The pattern of seasonal temperature odds across southeast Australia is a result
of recent warm conditions in both the Pacific and Indian Oceans.
The chance that the average October-December maximum temperature will exceed the
long-term median maximum temperature, is above 70% across NSW, Tasmania, Victoria and most
of South Australia. Chances exceed 80% across nearly all of Victoria, some areas
in southern NSW and the southeast of SA.
This means that for every ten years with ocean patterns like the current, about seven
to nine would be expected to be warmer than average during October-December over most of
southeastern Australia, with about one to three years being cooler.
Outlook confidence is related to how consistently the Pacific and Indian
Oceans affect Australian temperatures. During October to December, history shows this
effect on maximum temperatures to be moderately consistent over much of northern and western
NSW, most of SA and the northern half of both Victoria and Tasmania. However, over a
large part of eastern NSW, southern Victoria and southern Tasmania confidence is only
weakly consistent, so this outlook needs to be used with caution in these areas (see background information).
The average minimum temperature for October to December is favoured to be
above the long-term median minimum temperature across the north of both SA and NSW (see map).
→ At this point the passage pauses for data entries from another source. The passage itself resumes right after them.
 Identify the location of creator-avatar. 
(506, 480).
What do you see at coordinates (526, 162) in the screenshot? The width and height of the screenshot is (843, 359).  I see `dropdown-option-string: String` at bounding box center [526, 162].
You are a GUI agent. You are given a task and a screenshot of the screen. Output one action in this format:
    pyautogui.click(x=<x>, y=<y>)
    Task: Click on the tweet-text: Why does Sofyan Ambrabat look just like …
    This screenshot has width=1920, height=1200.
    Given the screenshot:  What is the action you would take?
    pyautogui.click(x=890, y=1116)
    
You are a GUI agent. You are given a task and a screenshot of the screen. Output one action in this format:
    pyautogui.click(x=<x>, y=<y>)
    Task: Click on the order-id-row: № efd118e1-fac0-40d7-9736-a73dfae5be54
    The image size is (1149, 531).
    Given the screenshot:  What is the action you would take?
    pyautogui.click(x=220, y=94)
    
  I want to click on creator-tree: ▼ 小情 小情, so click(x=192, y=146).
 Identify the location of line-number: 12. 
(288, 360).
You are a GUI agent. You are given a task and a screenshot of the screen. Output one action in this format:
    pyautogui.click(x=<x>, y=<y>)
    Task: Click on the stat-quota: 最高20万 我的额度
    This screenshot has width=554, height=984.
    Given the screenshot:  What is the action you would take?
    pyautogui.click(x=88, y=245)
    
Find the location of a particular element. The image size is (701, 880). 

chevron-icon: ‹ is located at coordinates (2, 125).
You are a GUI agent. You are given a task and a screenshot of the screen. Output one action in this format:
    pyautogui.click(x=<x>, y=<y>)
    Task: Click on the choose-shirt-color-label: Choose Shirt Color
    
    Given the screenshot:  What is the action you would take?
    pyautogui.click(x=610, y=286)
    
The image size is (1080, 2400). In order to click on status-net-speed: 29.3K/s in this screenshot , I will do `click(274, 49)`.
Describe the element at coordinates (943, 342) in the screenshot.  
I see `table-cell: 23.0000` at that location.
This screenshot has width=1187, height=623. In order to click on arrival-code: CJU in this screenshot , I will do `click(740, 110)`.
The chances of increased overnight warmth (averaged over the coming three months) in
these areas are mainly between 60 and 70%. The chances are between 50 and 60% over
remaining parts of the southeast.
History shows the oceans' effect on minimum temperatures during October to December to be
moderately consistent over most of SA, NSW and northwestern and southern Tasmania. However,
over most of Victoria, most of southeastern NSW, southeastern SA and central Tasmania the
effect is generally only weakly consistent.